#### Objective
Continue the reflection on St Paul and the Christian journey below, starting after its closing question about the treadmill.

#### Text shown

^^^^^^^^^^^^^^^^

St Paul ~ Melrose Abbey
By his preaching to the Gentiles, Paul laid the foundations of the churches from Jerusalem by a circuitous route as far as Illyricum.
Ecclesiastical History by Eusebius
It is common for us to refer to our Christian life as a journey. Usually we use the term to express the ongoing nature of becoming more Christlike or to mark our belief that we are not alone but daily have God beside us as our companion. Liturgy also underlines this idea of travelling, of journeying from Baptism to Death while between the two we have the Eucharist and Liturgical Seasons to accompany us. However Paul, whose conversion the Church remembers today, doesn’t journey for those reasons but rather to spread the Good News. This brings to clear focus the raison d’erte of Christian journeying, it should change us and compel us to share with others we meet along the way the purpose of our journeying.
We may not travel the miles that St Paul travelled, we may not end up getting shipwrecked as he did, we may not even have the dramatic conversion experience that he did. However, if our journeying with Christ doesn’t change us as it changed St Paul, if we aren’t compelled to spread the Good News by and through our journey, then are we really journeying at all or are we merely stuck on a treadmill?

^^^^^^^^^^^^^^^^

#### Recorded information

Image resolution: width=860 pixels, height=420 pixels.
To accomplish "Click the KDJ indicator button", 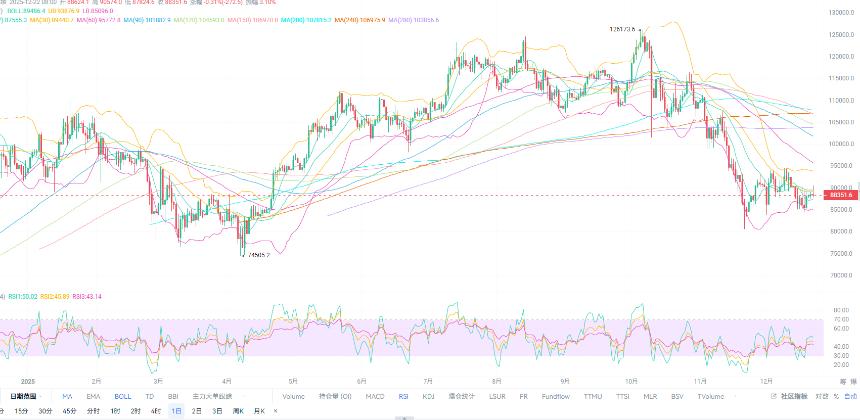I will point(428,396).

^^^^^^^^^^^^^^^^

#### Expected output
The dictionary defines the act of travelling on a treadmill as “a monotonous, wearisome routine in which there is little or no satisfactory progress”. Christian journeying must be more than constantly working to remain static and it must certainly not be something that lulls us into a false sense of self-righteousness and a mistaken belief that we are doing the real thing, when we are in fact only going through the motions. St Paul teaches us that to journey with Christ is both challenging yet rewarding beyond measure; both dangerous yet safe with him by our side; both life changing and life affirming. Surely that is indeed something to share.
O God, who taught the whole world
through the preaching of the blessed Apostle Paul,
draw us, we pray, nearer to you
through the example of him whose conversion we celebrate today,
and so make us witnesses to your truth in the world.
Through our Lord Jesus Christ, your Son,
who lives and reigns with you in the unity of the Holy Spirit,
one God, for ever and ever. Amen.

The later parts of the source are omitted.